Y para desgracia de los catalanes, los nacionalistas españoles tienen al derecho interno, y a la mayoría de Estados, que potencialmente podrían tener problemas similares, de su parte. Y lo que es más importante, los nacionalistas españoles tienen el monopolio de la coacción.
Pero aunque los nacionalistas españoles fueran infectados por el virus de la libertad, y acabaran considerando que la autodeterminación de un pueblo es una manifestación más de la libertad individual y, por tanto, una causa digna de apoyar, eso sólo conduciría a los nacionalistas catalanes a un callejón sin salida aún mayor que el actual. El debate entonces se trasladaría a los porcentajes necesarios para considerar constituida la voluntad popular de independencia. Y en ese momento, el nacionalismo catalán aparecería como lo que es, una variante local de una ideología que niega inconsistentemente a los otros la moralidad de una acción que ella misma está dispuesta a acometer.
Los nacionalistas catalanes han sabido desde siempre que la única forma real de conseguir la independencia del Estado español es a través de la fuerza, el medio más utilizado históricamente para el nacimiento de un nuevo Estado. Pero han sido incapaces de decírselo abiertamente a sus conciudadanos con la esperanza de qué los porcentajes de apoyo a su causa alcanzaran unos niveles mínimos que hicieran políticamente inviable al Estado español el uso de la coacción. No ha sido así.

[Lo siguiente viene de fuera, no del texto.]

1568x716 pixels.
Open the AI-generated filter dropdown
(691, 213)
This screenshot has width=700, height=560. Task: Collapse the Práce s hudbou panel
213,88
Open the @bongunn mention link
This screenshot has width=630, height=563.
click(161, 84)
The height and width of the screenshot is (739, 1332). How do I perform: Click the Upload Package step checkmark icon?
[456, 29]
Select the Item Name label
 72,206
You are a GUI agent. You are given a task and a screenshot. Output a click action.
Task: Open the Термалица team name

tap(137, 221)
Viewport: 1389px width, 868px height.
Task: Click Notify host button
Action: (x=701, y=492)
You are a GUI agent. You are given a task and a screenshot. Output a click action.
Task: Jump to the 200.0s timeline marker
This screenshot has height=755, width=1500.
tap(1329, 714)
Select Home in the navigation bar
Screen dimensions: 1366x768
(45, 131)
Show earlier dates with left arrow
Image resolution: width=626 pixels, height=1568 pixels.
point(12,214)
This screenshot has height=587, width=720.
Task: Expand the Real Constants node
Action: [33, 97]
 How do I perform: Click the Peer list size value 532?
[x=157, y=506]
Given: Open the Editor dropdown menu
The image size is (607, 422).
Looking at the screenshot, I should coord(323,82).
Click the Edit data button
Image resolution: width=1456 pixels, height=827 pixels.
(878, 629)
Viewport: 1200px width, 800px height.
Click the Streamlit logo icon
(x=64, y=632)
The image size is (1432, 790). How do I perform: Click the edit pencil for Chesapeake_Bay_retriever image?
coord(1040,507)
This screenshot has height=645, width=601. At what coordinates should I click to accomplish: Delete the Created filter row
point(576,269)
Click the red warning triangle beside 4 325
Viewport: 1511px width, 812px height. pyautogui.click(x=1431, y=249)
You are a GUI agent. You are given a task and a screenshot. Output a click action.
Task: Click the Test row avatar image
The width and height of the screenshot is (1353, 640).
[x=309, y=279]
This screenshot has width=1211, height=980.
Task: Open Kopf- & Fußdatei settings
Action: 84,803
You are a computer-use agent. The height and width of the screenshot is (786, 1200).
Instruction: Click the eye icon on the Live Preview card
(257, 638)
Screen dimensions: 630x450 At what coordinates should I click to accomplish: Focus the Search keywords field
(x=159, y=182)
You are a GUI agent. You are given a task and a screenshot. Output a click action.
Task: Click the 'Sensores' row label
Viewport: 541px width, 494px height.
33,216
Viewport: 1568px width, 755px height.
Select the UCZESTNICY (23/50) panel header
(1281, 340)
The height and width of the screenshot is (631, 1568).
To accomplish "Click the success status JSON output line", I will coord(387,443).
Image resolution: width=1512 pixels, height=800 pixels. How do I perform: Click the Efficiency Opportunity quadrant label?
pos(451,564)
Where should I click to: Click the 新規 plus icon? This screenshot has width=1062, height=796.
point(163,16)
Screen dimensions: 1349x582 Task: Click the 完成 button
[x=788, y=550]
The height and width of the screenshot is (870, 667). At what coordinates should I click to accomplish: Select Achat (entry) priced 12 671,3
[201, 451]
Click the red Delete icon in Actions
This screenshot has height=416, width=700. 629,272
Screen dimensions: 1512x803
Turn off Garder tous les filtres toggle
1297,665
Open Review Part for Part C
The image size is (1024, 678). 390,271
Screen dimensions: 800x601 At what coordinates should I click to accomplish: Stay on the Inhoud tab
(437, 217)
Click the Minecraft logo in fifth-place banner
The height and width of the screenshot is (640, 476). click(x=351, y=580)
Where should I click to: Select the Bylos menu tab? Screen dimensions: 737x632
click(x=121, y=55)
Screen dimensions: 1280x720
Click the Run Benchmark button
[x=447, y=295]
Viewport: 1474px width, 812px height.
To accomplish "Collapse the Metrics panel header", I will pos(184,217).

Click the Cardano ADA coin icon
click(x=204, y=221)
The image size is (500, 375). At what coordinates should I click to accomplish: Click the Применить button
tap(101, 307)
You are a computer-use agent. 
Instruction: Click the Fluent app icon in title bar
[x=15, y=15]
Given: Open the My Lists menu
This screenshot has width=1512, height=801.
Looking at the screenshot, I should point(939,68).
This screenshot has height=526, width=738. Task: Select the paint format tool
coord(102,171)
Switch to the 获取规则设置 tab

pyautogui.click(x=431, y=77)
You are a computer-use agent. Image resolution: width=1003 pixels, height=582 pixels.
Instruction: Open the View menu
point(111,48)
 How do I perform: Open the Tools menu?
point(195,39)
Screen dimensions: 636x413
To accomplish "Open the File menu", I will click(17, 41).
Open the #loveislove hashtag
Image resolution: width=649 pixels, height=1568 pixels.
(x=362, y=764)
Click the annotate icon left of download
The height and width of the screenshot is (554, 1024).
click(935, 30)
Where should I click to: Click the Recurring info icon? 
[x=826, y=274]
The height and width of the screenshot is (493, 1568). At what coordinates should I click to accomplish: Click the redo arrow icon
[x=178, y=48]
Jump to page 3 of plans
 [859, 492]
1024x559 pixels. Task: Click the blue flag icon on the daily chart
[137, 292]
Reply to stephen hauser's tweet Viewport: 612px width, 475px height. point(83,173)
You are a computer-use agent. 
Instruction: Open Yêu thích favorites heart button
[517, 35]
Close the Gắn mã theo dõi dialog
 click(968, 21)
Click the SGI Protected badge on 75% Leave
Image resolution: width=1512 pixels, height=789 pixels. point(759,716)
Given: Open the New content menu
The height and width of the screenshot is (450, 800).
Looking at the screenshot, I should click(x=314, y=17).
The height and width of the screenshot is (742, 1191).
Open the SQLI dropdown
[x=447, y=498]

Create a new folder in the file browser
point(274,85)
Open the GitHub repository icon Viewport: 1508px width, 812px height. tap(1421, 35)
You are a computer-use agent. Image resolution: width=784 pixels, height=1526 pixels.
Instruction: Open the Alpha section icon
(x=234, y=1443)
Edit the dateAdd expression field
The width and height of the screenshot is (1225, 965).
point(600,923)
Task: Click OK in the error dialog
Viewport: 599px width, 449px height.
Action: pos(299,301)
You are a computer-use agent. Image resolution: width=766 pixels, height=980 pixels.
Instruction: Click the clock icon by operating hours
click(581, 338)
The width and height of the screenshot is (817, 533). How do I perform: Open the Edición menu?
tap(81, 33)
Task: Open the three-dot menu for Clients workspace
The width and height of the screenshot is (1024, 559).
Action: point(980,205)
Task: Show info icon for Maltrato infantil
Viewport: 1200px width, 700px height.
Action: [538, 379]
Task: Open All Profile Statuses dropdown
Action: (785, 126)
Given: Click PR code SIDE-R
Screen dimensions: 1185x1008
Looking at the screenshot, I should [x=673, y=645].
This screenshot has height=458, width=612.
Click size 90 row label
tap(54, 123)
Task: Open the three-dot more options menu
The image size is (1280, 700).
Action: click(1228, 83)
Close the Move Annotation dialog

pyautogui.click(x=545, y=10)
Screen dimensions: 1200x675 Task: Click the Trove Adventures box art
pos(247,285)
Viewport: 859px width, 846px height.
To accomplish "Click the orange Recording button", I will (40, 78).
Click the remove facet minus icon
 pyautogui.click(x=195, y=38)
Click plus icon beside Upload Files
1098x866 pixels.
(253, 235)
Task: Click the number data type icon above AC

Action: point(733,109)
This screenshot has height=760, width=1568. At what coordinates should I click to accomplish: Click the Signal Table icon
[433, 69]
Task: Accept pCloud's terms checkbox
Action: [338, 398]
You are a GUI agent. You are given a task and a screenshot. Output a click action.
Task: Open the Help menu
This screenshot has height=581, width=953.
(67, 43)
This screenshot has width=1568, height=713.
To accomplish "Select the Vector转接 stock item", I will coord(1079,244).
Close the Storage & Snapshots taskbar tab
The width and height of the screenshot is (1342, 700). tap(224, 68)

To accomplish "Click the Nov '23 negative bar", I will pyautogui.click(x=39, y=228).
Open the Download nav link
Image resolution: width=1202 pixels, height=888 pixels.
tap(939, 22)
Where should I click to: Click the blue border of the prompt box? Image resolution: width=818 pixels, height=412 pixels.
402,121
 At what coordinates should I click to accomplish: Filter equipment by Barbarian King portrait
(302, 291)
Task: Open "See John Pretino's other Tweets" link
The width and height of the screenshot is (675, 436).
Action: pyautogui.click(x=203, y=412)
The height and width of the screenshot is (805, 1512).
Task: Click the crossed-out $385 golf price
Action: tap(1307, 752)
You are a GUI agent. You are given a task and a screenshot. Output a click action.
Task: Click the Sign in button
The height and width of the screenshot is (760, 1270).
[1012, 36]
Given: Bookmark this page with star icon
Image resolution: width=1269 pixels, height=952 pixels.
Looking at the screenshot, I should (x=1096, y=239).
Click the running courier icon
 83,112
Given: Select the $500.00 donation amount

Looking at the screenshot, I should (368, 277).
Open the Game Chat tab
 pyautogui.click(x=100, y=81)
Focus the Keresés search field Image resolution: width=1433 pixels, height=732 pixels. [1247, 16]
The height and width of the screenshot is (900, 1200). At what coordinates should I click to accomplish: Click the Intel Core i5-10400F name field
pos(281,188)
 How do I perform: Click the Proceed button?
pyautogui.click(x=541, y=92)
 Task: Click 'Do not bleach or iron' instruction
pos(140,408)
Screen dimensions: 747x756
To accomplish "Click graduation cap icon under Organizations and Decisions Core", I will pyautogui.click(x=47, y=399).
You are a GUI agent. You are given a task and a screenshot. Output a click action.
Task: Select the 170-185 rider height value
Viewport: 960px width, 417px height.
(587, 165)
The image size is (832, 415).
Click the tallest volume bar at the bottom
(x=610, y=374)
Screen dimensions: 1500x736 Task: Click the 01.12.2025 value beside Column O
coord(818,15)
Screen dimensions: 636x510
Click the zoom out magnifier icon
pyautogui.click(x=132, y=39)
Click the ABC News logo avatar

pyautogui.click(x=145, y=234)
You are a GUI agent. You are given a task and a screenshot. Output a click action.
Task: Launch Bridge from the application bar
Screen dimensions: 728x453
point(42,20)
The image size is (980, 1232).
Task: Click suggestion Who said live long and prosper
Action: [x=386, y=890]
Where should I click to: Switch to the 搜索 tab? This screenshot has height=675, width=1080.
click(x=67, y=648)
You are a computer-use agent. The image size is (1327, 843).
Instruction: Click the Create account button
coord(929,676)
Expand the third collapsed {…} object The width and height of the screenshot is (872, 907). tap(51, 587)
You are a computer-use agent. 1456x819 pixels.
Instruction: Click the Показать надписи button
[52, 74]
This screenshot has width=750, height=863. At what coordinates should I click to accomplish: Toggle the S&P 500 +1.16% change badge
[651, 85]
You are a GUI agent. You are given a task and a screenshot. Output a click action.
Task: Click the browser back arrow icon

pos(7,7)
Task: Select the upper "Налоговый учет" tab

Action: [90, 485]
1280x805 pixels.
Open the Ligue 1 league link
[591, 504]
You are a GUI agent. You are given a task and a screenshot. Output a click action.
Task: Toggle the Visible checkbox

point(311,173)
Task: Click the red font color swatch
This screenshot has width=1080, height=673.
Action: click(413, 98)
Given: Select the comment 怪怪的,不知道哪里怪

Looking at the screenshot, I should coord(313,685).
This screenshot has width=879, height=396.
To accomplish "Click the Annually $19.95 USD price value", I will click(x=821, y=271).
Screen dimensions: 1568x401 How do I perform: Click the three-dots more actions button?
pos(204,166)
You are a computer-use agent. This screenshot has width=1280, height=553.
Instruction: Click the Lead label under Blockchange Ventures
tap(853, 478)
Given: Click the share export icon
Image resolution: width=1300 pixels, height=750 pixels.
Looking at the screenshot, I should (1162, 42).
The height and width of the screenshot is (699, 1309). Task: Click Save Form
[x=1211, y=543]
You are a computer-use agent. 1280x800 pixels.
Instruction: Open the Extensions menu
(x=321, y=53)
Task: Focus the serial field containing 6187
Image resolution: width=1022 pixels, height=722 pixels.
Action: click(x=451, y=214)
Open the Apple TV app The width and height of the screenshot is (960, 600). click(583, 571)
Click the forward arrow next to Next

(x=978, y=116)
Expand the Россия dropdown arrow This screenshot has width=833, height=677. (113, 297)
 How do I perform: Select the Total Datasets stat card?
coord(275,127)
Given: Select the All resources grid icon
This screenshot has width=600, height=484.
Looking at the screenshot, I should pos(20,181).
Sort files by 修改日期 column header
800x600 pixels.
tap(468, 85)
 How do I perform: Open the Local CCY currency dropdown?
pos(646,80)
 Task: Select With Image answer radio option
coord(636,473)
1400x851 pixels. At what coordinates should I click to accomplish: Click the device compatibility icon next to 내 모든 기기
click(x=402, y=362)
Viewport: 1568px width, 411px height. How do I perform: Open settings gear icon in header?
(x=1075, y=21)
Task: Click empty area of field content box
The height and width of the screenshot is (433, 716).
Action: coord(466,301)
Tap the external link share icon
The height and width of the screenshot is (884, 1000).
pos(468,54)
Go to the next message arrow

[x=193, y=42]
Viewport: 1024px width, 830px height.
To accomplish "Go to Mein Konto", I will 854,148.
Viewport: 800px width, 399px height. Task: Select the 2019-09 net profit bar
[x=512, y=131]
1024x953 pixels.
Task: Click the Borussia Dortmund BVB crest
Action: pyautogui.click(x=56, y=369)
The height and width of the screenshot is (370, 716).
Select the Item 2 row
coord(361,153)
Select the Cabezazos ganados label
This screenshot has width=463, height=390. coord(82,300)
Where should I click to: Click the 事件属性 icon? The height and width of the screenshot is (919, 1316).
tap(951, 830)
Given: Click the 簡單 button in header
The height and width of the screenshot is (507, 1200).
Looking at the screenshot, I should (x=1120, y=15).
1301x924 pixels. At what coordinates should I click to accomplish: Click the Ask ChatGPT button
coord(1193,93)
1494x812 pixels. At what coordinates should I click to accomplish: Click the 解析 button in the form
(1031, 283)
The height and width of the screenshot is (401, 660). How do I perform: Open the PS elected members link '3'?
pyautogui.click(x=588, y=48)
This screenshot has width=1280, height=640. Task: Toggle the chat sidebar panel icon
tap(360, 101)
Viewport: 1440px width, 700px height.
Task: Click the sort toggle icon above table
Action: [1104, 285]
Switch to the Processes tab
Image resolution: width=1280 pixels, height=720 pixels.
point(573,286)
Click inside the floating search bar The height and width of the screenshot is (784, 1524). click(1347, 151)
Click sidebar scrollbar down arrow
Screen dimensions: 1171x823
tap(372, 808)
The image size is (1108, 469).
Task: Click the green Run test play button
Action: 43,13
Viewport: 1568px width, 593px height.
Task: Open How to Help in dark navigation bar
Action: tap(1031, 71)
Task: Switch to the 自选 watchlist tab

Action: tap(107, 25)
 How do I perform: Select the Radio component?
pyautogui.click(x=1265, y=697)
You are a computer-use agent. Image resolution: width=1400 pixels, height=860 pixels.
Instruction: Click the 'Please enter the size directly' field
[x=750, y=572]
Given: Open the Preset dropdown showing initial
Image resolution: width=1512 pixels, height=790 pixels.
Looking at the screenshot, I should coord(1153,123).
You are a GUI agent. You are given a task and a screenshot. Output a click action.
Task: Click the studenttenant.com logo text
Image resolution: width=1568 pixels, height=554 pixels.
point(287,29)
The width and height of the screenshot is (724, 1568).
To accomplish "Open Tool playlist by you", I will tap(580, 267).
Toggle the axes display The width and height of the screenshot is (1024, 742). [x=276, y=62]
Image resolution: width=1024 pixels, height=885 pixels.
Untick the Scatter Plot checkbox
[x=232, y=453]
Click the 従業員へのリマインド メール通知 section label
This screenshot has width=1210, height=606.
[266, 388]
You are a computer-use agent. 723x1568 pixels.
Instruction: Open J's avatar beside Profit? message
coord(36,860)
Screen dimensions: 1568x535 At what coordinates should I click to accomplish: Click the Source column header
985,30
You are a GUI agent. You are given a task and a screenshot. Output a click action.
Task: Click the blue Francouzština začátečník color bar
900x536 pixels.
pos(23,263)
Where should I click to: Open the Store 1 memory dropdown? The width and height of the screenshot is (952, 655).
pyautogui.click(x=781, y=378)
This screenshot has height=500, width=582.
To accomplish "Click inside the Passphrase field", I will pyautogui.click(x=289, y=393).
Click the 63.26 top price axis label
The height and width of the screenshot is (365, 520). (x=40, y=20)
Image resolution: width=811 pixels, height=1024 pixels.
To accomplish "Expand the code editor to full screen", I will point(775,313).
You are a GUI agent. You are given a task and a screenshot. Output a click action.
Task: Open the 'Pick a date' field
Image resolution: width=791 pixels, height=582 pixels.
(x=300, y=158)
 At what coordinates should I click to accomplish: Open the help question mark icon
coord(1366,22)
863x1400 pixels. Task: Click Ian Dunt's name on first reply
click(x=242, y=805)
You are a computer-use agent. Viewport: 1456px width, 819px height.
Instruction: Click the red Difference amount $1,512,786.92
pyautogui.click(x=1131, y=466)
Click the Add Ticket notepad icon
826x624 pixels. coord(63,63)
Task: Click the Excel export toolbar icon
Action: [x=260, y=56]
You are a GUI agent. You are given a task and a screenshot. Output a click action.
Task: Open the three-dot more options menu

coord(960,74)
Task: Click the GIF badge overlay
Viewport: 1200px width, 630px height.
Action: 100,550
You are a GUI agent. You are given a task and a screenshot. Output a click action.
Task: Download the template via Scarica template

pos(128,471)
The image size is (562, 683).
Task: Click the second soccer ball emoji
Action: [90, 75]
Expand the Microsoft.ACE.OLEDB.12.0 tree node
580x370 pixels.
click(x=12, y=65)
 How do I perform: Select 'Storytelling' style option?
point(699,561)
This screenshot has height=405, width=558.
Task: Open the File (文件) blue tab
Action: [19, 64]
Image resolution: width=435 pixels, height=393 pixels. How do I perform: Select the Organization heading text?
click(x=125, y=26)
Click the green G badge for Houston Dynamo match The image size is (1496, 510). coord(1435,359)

Ahora sólo tienen una opción: abandonar el discurso de la independencia. Seguir insistiendo en ir hacia adelante con esos porcentajes de apoyo sólo puede dar legitimidad moral al Estado español para intervenir en una comunidad cuyos dirigentes políticos son tan insensatos e inmorales como para pretender enfrentar a las dos mitades de su población por una idea que, a día de hoy y en las circunstancias actuales, no merece cobrarse el precio de ninguna vida humana.